Posted in: Live Music by Steve Brennan on January 4th, 2009 | 0 Comments

An impressively eclectic and perfectly performed set of songs from one of rock’s greatest guitarists, featuring some superb arrangements.

In 2002, Pink Floyd fans had been left wanting for a long time. Except for Echoes, the best-of collection released in 2001, and the superb 1980 live performance of The Wall released in 2000, there had been no new material from the group since 1994’s The Division Bell. Singer and guitarist David Gilmour had said on a few occasions he had no intention of resurrecting the group, so when the announcement went out that Gilmour would be performing some live dates in 2002, the interest was immense.

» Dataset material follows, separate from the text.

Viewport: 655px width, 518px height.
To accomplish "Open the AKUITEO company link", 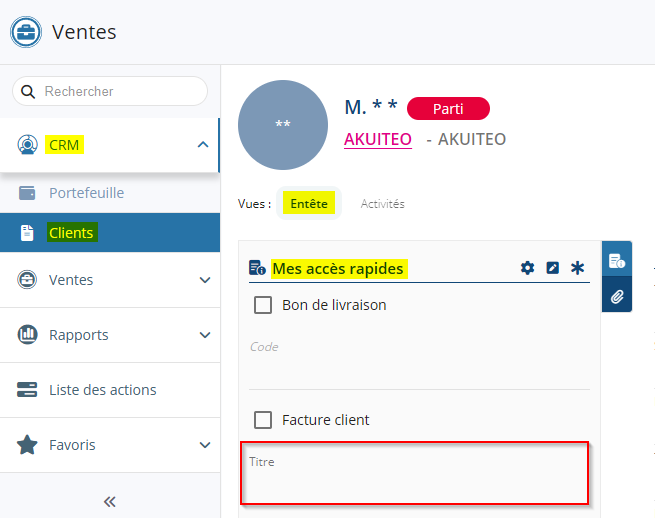I will point(377,139).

Evidently tired of playing vast stadium barns with nebulous light shows costing roughly the same as America’s space program budget, Gilmour is recorded on this DVD in the more intimate setting of London’s Royal Festival Hall during his appearance at 2002’s Meltdown festival, curated that year by Robert Wyatt. The crowd is seated and reverent, the lighting soft, the mood distinctly relaxed, and there are surely people outside having a crafty herbal smoke. What makes this performance really stand out is the way Gilmour reinterpreted such oft-played and familiar material in such an intriguing way. This is not merely an unplugged set, and doesn’t quite conform to that format, eg an established artist plays their stuff on an acoustic guitar, slows the pace down and imagines it lends their songs added gravitas and depth, when in fact it’ll bore the life out of you.

Not Gilmour. Looking well-fed and engaged in his music, he veers away from the bombast and volume that characterised the live Floyd experience, and is backed by a double bass, a cello player, piano, Dick Parry’s saxophone, and nine female backing singers (including long-time collaborator Sam Brown). He also plays, as you would expect, electric and acoustic guitar, and a bit of crunching lap-steel. The instrumentation turns it into a kind of rock chamber music – all subtlety and epiphany, played with the kind of care and attention that only ex-members of Pink Floyd can muster. It’s a beguiling and highly effective approach.

It begins with Shine On You Crazy Diamond Part 1, usually preceded with a 3-minute keyboard chord and that mournful 4-note riff played through a vast echo unit. Gilmour strolls on to the stage, plonks at an acoustic guitar for a minute to check it’s in tune, and then plays the song solo. It’s a track you would never have thought could be done by one man and an acoustic guitar, and a small effects pedal, but here, the song is given new life. Dick Parry enters for the saxophone solo, and the audience are clearly mesmerised by what Gilmour has done to this most familiar of Floyd songs.